The Protection of Personal Information Act (called the POPI Act or POPIA) brings an end to the uncertainty surrounding the processing of personal information. POPIA is essentially the South African Data Protection Bill or Data Protection Act.
Is there a Data Protection Act in South Africa?
The Protection of Personal Information Act, 2013 (Act 4 of 2013) (‘POPIA’) was promulgated into law on 26 November 2013, following the President’s signature. POPIA is wide in application and impact, subject to certain exclusions detailed therein, all persons processing personal information.
What is the legislation relating to data protection?
The Data Protection Act 2018 is the UK’s implementation of the General Data Protection Regulation (GDPR). Everyone responsible for using personal data has to follow strict rules called ‘data protection principles’. They must make sure the information is: used fairly, lawfully and transparently.
What is the most recent legislation for data protection?
The GDPR is Europe’s new framework for data protection laws. It replaces the previous 1995 data protection directive. The new regulation started on 25 May 2018. It will be enforced by the Information Commissioner’s Office (ICO).
Who enforces data protection in South Africa?
Offences and penalties regarding data privacy in South Africa. The POPI Act established the Information Regulator, the supervisory authority (otherwise known as the body for South Africa).

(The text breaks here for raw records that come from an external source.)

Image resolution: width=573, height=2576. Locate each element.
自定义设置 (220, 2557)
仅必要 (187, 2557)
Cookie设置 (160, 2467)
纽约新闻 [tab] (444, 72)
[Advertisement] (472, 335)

Part A of Chapter 5 of POPI has 17 sections (section 39-54), that relate to all aspects of this new body.
What are the principles of data protection act?
At a glance
- Lawfulness, fairness and transparency.
- Purpose limitation.
- Data minimisation.
- Storage limitation.
- Integrity and confidentiality (security)
What is the purpose of data protection act?
The Data Protection Act (DPA) is a United Kingdom Act of Parliament which was passed in 1988. It was developed to control how personal or customer information is used by organisations or government bodies. It protects people and lays down rules about how data about people can be used.
What is RA 10173 all about?
10173 or the Data Privacy Act of 2012 (DPA) “to protect the fundamental human right to privacy of communication while ensuring free flow of information to promote innovation and growth [and] the [State’s] inherent obligation to ensure that personal information in information and communications systems in government and …
What is difference between GDPR and Data Protection Act?
Whereas the Data Protection Act only pertains to information used to identify an individual or their personal details, GDPR broadens that scope to include online identification markers, location data, genetic information and more.
Is Data Protection Act 1998 still valid?
It was superseded by the Data Protection Act 2018 (DPA 2018) on 23 May 2018. The DPA 2018 supplements the EU General Data Protection Regulation (GDPR), which came into effect on 25 May 2018. The GDPR regulates the collection, storage, and use of personal data significantly more strictly.
Is GDPR training mandatory?
GDPR training is not optional!
Ensuring that your employees follow best practice in terms of defending the rights of data subjects is mandatory. GDPR training is a legal requirement. … Training employees and then testing them on an ongoing basis is an important part of that process”.